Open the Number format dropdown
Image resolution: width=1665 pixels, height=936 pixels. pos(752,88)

══════

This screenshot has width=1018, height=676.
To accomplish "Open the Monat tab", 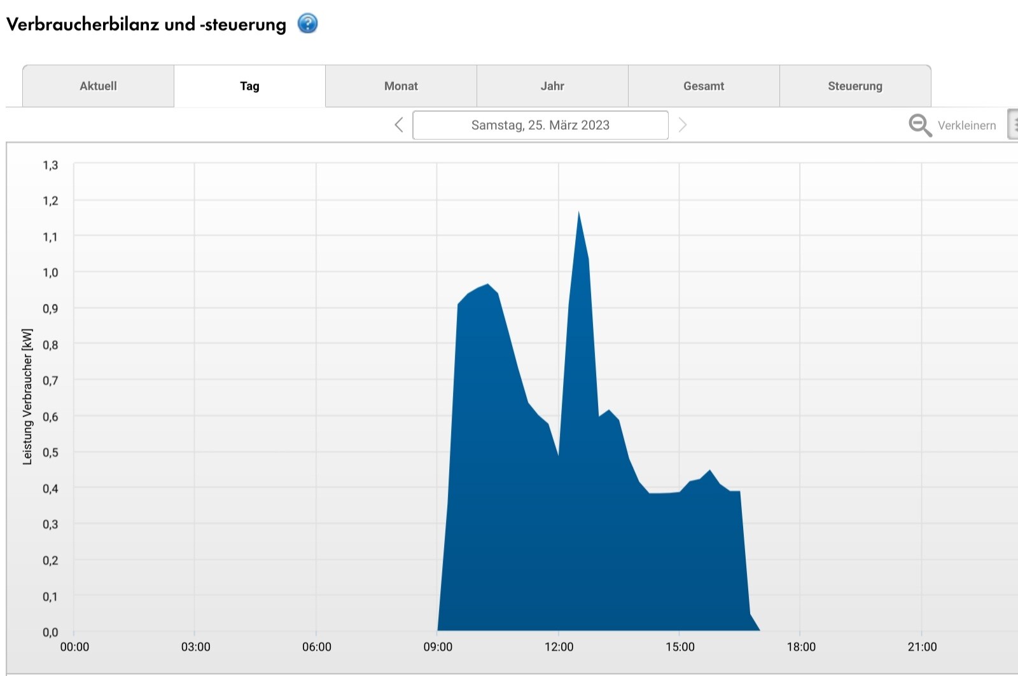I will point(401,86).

══════

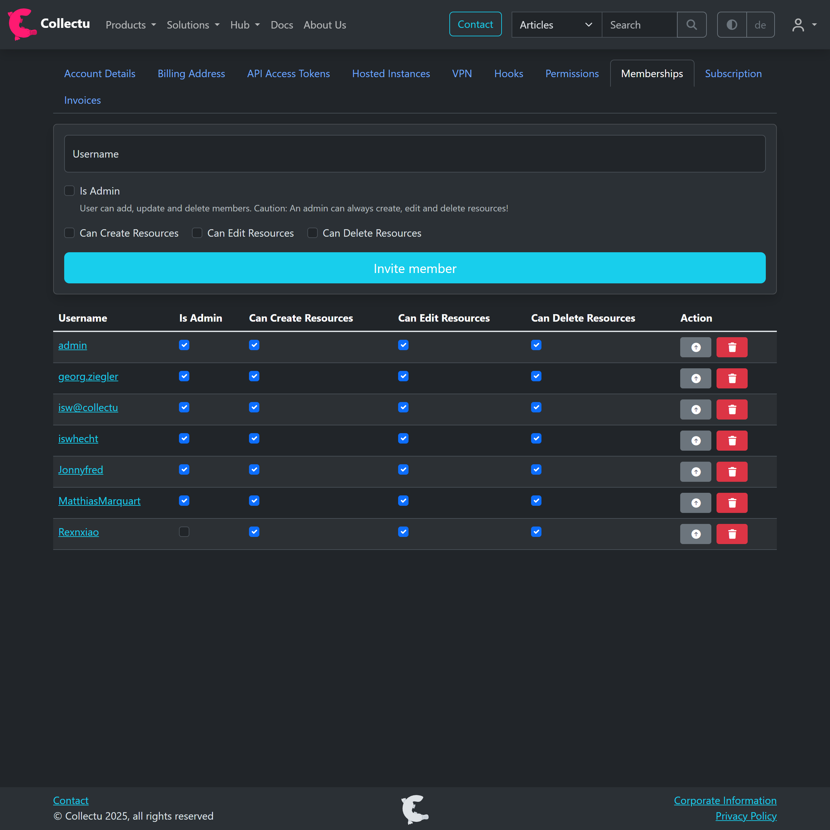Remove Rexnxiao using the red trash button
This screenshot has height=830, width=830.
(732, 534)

══════

Copy each line in the rows above that contains the word "This".

This screenshot has width=1018, height=676.
This screenshot has height=830, width=830.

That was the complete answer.